青い子犬を散歩している私服姿のはやてが視線の先に居る。
僅かな悪寒がオレの体に走る。デイビスがはやてを見つけた所で、もう遅い。オレの攻撃からは逃れられない筈なのに。
カーテナを抜き放ち、ガラティーンを展開させる。
それの圧縮率を調整し、怪我がしない程度にまで威力を抑えて、オレはデイビスに振り抜いた。
なのに。
手応えがなかった。
『相棒! 連続転移だ!』
ヴァリアントの言葉に、体が反応する。
公園の中へ走り出す。
今まで連続での転移をしなかったのは魔力の消費を抑えるためか。出来ないものだと油断してた。
はやてとの距離はまだある。オレじゃ間に合わない。公園の反対側にはアウル先輩が見えるが、遠い。
右にはマッシュ先輩、左側には分隊長がいる筈だが、姿が見えない。二人ならアウトレンジでの確保も可能だが、それは望みは薄い。
オレが突撃したせいで、全員に終わった。と言う一瞬の油断が生まれた。突撃せずに、はやてに食いつくのを待ってれば、備える事もできたのに。
デイビスの連続転移はとっさ過ぎて、だれもはやてに知らせる事が出来てない。このままじゃ不意打ちを食らう。
本来なら、デイビスが逃走ではなく、はやてに意識を向けた隙を突く筈だった。それが作戦だった。オレが台無しにした。
オレのせいで。
こちらに体を向けているはやての後ろにデイビスが転移した。右手にはナイフが握られている。はやてはまだ気づいてない。
間に合わない。そう思った時。はやての口が動いた。
「チェックメイトや」
同時に青い子犬が蒼い大型の狼へと変身する。
その狼が吠える同時に、はやての後ろに障壁が展開された。
狼の足元にはベルカ式の魔法陣。障壁はあの狼によるモノだろう。
デイビスはいきなり展開された堅牢な障壁に弾き飛ばされる。
「時空管理局や。観念しいや」
「くそっ!!」
はやての言葉を聞いて、デイビスが転移魔法での逃走を図ろうとする。
はやての傍にいる狼はその場を動かない。このままじゃ逃げられる。
オレは舌打ちと共にはやての横を通り過ぎて、デイビスに突撃する。
しかし、その突撃を思わず止めてしまう光景が目に入ってくる。
デイビスの体から細い手が突き出ていた。下手なホラー映画よりも生々しい。
デイビスも信じられないようで、目を見開いて、自分の体から突き出している手を見ている。

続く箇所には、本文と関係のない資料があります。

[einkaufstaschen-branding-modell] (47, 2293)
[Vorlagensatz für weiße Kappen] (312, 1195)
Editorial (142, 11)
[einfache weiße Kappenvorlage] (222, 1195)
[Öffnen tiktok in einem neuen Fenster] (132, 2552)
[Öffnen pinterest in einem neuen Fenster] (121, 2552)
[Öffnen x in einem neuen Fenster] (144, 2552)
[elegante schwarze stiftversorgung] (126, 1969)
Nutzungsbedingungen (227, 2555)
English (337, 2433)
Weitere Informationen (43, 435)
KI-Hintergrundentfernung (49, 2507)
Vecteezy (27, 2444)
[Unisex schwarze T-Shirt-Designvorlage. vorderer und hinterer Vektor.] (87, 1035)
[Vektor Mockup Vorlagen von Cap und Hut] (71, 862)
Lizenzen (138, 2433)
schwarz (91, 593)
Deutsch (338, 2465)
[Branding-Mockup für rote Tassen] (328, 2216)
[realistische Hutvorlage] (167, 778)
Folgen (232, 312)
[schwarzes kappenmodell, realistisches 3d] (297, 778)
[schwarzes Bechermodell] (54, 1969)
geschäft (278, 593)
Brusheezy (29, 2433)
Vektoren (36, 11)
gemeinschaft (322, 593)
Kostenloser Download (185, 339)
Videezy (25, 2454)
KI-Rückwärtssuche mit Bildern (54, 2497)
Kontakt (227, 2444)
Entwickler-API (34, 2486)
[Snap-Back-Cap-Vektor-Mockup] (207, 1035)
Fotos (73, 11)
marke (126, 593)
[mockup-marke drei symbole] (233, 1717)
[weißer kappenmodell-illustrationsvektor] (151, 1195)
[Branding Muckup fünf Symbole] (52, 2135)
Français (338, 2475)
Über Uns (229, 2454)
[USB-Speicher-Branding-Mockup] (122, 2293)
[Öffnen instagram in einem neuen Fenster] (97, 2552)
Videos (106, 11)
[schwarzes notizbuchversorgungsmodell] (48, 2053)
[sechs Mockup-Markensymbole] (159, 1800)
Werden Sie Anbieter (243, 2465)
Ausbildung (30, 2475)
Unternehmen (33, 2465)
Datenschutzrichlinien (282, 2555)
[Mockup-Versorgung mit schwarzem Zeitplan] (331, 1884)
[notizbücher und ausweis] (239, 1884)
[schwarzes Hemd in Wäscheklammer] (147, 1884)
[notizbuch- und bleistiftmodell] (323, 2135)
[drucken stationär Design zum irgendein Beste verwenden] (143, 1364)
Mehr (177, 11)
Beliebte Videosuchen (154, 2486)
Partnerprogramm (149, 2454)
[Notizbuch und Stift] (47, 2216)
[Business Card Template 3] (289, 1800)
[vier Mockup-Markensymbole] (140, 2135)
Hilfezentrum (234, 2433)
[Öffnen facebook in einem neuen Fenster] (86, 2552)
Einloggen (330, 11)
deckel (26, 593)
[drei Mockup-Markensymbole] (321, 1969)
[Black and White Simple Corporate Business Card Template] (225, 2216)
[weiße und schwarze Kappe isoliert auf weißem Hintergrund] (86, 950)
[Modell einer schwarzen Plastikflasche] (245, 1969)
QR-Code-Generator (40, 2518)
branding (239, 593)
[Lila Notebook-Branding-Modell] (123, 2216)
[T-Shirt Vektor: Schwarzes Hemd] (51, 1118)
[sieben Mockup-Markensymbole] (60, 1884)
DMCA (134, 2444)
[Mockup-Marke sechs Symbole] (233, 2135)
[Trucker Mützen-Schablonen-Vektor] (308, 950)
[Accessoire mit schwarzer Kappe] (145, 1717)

手には光り輝く小さな球体があり、デイビスから突き出ている手がそれを握り締めると、デイビスは苦しげに呻く。
「がっ! くっそ……!」
徐々に球体から光が薄れていく。
光が最初の何分の一ほどになった頃、手が引き抜かれる。
デイビスは暗い表情のまま、フラフラと数歩後ずさると、前のめりに倒れる。
オレは倒れたデイビスを咄嗟に受け止める。
受け止めたものの、何が起きたかわからない以上、対処が出来ない。
「リンカーコアから魔力を抜かれただけだ。何ら問題はない」
どうするべきか迷っていたオレに、後ろから低い声がそう教える。
後ろを振り返れば、先ほどの狼がそこに居た。この狼はおそらく、ヴォルケンリッターの一人。
「これは一体……?」
「シャマルの魔法だ。やりすぎだがな」
「ごめんなさい。やりすぎちゃいました」
上から緑を基調としたバリアジャケットを着た女性が降りてくる。広域探査と妨害スフィアの展開と言う離れ業をやってのけたはやての騎士であるシャマル医務官だ。
転移魔法以外には見る所の無いにしても、デイビスはAランク相当に位置づけられる魔導師だ。それを昏倒させたのが医務官だと言うのがオレには信じられなかった。
申し訳なさそうにしているシャマル医務官を見る限り、そんな芸当ができるとは思えないが。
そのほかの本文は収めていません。